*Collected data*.
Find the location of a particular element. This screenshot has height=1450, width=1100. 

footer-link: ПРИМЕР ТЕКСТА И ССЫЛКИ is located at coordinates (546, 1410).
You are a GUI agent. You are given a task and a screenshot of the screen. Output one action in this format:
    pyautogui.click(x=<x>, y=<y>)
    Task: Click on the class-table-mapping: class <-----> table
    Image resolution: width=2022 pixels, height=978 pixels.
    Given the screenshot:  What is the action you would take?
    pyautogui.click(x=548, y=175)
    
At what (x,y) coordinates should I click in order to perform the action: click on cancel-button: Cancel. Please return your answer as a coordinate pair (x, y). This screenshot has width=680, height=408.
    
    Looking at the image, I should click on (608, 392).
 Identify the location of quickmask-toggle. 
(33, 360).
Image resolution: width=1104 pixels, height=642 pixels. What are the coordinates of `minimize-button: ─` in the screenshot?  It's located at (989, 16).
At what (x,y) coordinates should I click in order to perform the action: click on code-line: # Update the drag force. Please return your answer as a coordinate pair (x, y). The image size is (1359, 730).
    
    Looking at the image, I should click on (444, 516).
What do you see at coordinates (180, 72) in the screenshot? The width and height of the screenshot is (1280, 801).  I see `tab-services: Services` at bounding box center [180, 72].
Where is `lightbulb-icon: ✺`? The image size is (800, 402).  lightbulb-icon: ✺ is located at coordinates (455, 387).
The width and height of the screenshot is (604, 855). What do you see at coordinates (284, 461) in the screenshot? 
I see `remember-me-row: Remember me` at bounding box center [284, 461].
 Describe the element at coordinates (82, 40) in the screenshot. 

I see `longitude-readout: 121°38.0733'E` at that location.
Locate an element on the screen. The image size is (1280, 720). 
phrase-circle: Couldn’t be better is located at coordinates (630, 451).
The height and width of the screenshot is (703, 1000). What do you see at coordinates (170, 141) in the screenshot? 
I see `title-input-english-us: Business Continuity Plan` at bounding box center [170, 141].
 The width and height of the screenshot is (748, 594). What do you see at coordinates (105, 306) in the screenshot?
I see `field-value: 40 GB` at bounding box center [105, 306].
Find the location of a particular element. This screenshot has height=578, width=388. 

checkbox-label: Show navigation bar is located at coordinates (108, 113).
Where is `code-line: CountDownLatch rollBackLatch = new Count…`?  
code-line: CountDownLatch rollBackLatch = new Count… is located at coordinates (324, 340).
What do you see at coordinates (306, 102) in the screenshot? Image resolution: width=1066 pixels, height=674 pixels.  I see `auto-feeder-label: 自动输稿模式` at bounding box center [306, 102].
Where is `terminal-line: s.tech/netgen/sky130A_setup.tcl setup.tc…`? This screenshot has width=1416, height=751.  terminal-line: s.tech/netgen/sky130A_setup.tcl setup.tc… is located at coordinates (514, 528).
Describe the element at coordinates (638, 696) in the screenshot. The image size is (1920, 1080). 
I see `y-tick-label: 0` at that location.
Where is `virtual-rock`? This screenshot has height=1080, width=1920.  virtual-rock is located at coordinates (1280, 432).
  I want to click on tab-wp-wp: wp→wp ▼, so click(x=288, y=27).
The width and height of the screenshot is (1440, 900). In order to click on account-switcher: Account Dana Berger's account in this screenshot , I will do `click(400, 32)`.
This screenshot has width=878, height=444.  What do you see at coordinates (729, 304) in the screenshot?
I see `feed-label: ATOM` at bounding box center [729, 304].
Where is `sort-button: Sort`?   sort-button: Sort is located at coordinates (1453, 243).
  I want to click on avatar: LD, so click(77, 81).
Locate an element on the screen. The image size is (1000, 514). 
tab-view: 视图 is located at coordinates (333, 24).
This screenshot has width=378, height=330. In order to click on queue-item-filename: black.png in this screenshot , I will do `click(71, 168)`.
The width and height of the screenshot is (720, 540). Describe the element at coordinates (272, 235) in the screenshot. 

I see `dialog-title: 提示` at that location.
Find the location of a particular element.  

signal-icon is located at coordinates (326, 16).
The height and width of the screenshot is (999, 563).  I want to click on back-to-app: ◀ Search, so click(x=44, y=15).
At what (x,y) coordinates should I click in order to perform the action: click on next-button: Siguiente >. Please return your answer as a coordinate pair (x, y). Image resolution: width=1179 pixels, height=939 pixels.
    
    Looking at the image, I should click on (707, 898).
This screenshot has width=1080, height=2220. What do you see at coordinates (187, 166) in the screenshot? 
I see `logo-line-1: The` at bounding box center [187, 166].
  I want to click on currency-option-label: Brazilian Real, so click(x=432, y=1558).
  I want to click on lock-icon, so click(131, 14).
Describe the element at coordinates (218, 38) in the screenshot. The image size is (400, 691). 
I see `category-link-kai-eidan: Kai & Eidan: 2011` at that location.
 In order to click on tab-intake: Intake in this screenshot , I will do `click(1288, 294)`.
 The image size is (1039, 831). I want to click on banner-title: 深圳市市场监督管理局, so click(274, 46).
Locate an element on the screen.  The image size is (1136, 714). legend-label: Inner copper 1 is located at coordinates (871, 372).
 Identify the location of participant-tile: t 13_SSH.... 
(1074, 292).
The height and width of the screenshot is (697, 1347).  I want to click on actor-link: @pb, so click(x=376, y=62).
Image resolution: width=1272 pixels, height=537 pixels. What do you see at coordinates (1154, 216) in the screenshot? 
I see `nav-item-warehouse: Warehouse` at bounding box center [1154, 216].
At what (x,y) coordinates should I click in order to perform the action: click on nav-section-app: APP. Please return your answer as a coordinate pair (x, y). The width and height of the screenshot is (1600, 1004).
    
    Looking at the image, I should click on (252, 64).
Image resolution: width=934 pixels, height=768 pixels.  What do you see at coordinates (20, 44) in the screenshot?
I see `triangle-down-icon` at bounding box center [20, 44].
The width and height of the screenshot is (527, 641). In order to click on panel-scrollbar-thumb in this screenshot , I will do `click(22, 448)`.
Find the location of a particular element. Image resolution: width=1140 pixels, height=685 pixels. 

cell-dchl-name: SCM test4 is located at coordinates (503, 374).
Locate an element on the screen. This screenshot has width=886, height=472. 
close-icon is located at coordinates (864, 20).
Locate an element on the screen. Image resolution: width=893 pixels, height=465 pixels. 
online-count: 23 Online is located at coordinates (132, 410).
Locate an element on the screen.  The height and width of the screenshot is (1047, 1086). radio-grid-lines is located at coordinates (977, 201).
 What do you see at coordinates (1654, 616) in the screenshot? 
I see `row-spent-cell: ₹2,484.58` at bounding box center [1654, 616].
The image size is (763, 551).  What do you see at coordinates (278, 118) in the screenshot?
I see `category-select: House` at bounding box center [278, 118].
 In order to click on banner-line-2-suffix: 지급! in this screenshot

*Exercise brief*.
Can you express the rows as a JSON list of strings, one string per line with blank lines left out, starting with the line containing "coordinates (1453, 243)." and going on through the line containing "I want to click on lock-icon, so"?

*Finished exercise*.
[
  "Where is `sort-button: Sort`?   sort-button: Sort is located at coordinates (1453, 243).",
  "  I want to click on avatar: LD, so click(77, 81).",
  "Locate an element on the screen. The image size is (1000, 514). ",
  "tab-view: 视图 is located at coordinates (333, 24).",
  "This screenshot has width=378, height=330. In order to click on queue-item-filename: black.png in this screenshot , I will do `click(71, 168)`.",
  "The width and height of the screenshot is (720, 540). Describe the element at coordinates (272, 235) in the screenshot. ",
  "I see `dialog-title: 提示` at that location.",
  "Find the location of a particular element.  ",
  "signal-icon is located at coordinates (326, 16).",
  "The height and width of the screenshot is (999, 563).  I want to click on back-to-app: ◀ Search, so click(x=44, y=15).",
  "At what (x,y) coordinates should I click in order to perform the action: click on next-button: Siguiente >. Please return your answer as a coordinate pair (x, y). Image resolution: width=1179 pixels, height=939 pixels.",
  "    Looking at the image, I should click on (707, 898).",
  "This screenshot has width=1080, height=2220. What do you see at coordinates (187, 166) in the screenshot? ",
  "I see `logo-line-1: The` at bounding box center [187, 166].",
  "  I want to click on currency-option-label: Brazilian Real, so click(x=432, y=1558).",
  "  I want to click on lock-icon, so click(131, 14)."
]